Immer wieder ist Saids Piano schlicht berückend und ihre hoch sensible Gestaltung nimmt für sie ein. Wer genau hinschaut, sieht, dass sie einen goldenen Anhänger in den Umrissen Afrikas trägt – mit einer kleinen Perle dort, wo ihre Heimat Ägypten liegt!
Fatma Said erhält bereits mit 13 Jahren Gesangsunterricht in Kairo, macht mit 16 einen Meisterkurs bei der berühmten Gesangsprofessorin Renate Faltin in Berlin, besteht die Aufnahmeprüfung an der Hanns-Eisler-Hochschule und beginnt das Studium als Jüngste im Jahrgang. Mit 22 wird sie Mitglied des Opernstudios der Mailänder Scala und drei Jahre später, 2016, steht sie auf der Bühne dieses legendären Opernhauses als Pamina in Peter Steins auch auf DVD festgehaltener Inszenierung von Mozarts Die Zauberflöte. Mit dem 28jährigen Österreicher Martin Pikorski als Tamino bildete die auch die ungekürzten Dialoge in perfektem Deutsch darbietende Ägypterin ein optisch wie darstellerisches Traumpaar, auch wenn beider Stimmen sehr unterschiedlich sind : Er ist mit einem sanften, weichen, aber nicht sehr durchdringenden Tenor gesegnet. Sie klingt leuchtkräftiger, aber besitzt als 25jährige eine noch nicht ganz gefestigte Stimme, die wie ein funkelnder Rohdiamant klingt.

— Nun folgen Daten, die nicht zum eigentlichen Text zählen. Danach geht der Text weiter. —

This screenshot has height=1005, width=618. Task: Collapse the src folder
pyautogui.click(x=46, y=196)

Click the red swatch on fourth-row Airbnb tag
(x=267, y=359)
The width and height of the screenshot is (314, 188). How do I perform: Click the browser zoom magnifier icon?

Um wie vieles reifer und ausgewogener klingt Fatma Said vier Jahre später in der Wigmore Hall und auch auf ihrer soeben bei Warner erschienenen Debüt-CD El Nour. Anders als in London mit deutschem und amerikanischem Repertoire, beginnt sie hier mit Maurice Ravels Shéhérazade – darunter ein Lied mit wunderbarer Flöten-Begleitung, die von der alten arabisch-türkischen Nay gespielt wird. Es folgt Spanisches von de Falla, José Serrano, Fernando Obradors und sogar Federico García Lorca – Volkslieder zur Begleitung einer Gitarre, denn: Ja, der berühmte Dichter komponierte auch!

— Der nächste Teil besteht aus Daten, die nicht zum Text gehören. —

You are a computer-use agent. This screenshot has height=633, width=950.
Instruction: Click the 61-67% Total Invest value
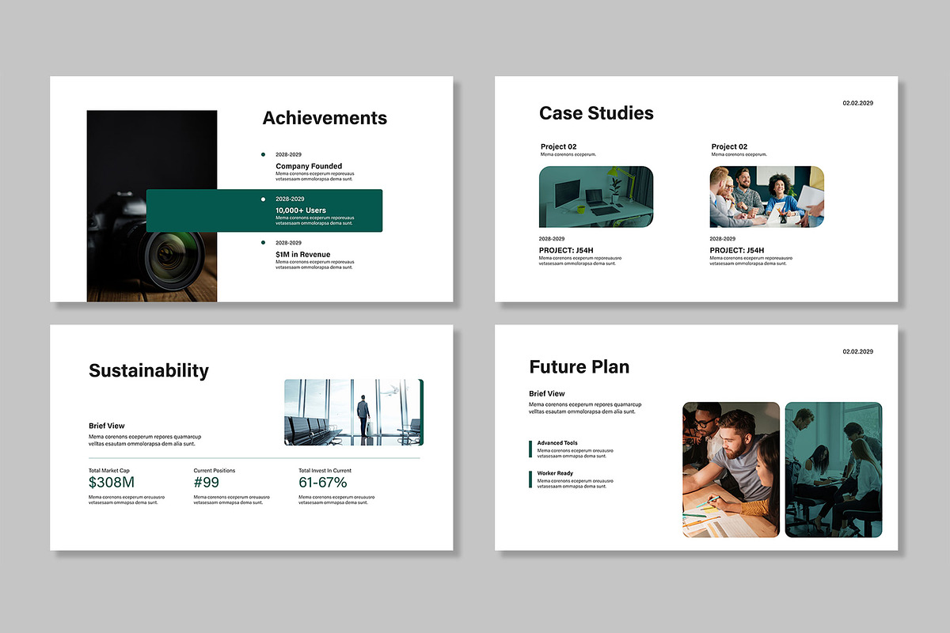(x=323, y=482)
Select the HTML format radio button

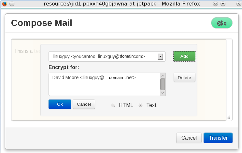click(113, 105)
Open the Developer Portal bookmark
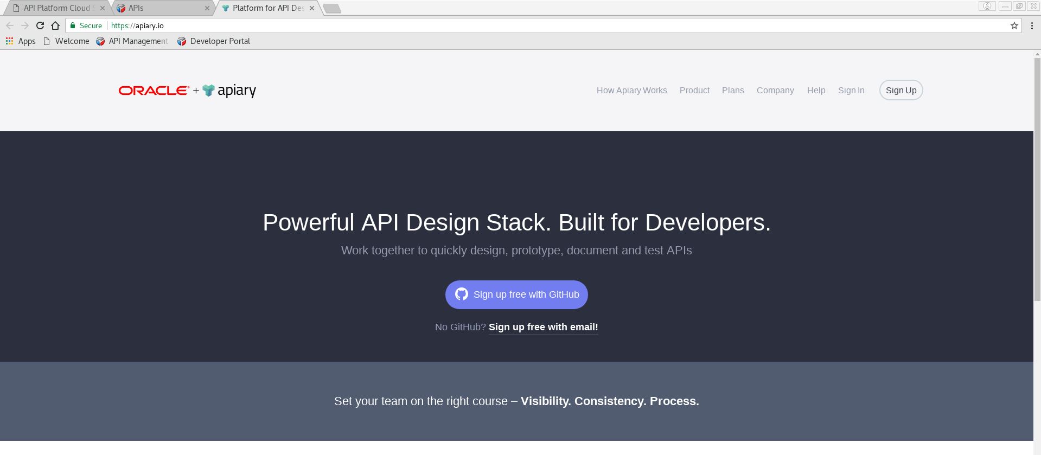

Exquisit Französisches (Berlioz, Philippe Gaubert, Bizet) schließt sich an. Dann folgt Exotisches aus Fatma Saids Heimat. Nun begleitet sie weder Pianist Malcolm Martineau noch Gitarrist Rafael Aguirre, sondern ein wunderbares Quartett aus Percussion (Itamar Doari), Kontrabass (Henning Sieverts), der altägyptischen Harfe Kanun (Tamer Pmarbaşı), der Nay und Klavier (Tim Allhoff) . Am Ende assistiert das Vision String Quartet: eine Viertelstunde Finale, wie man es sich fremdartiger und zugleich fantastischer und aufregender nicht vorstellen könnte.
Bis 6. Januar 2021 ist der Liederabend kostenlos abrufbar. Lediglich eine Registrierung ist nötig.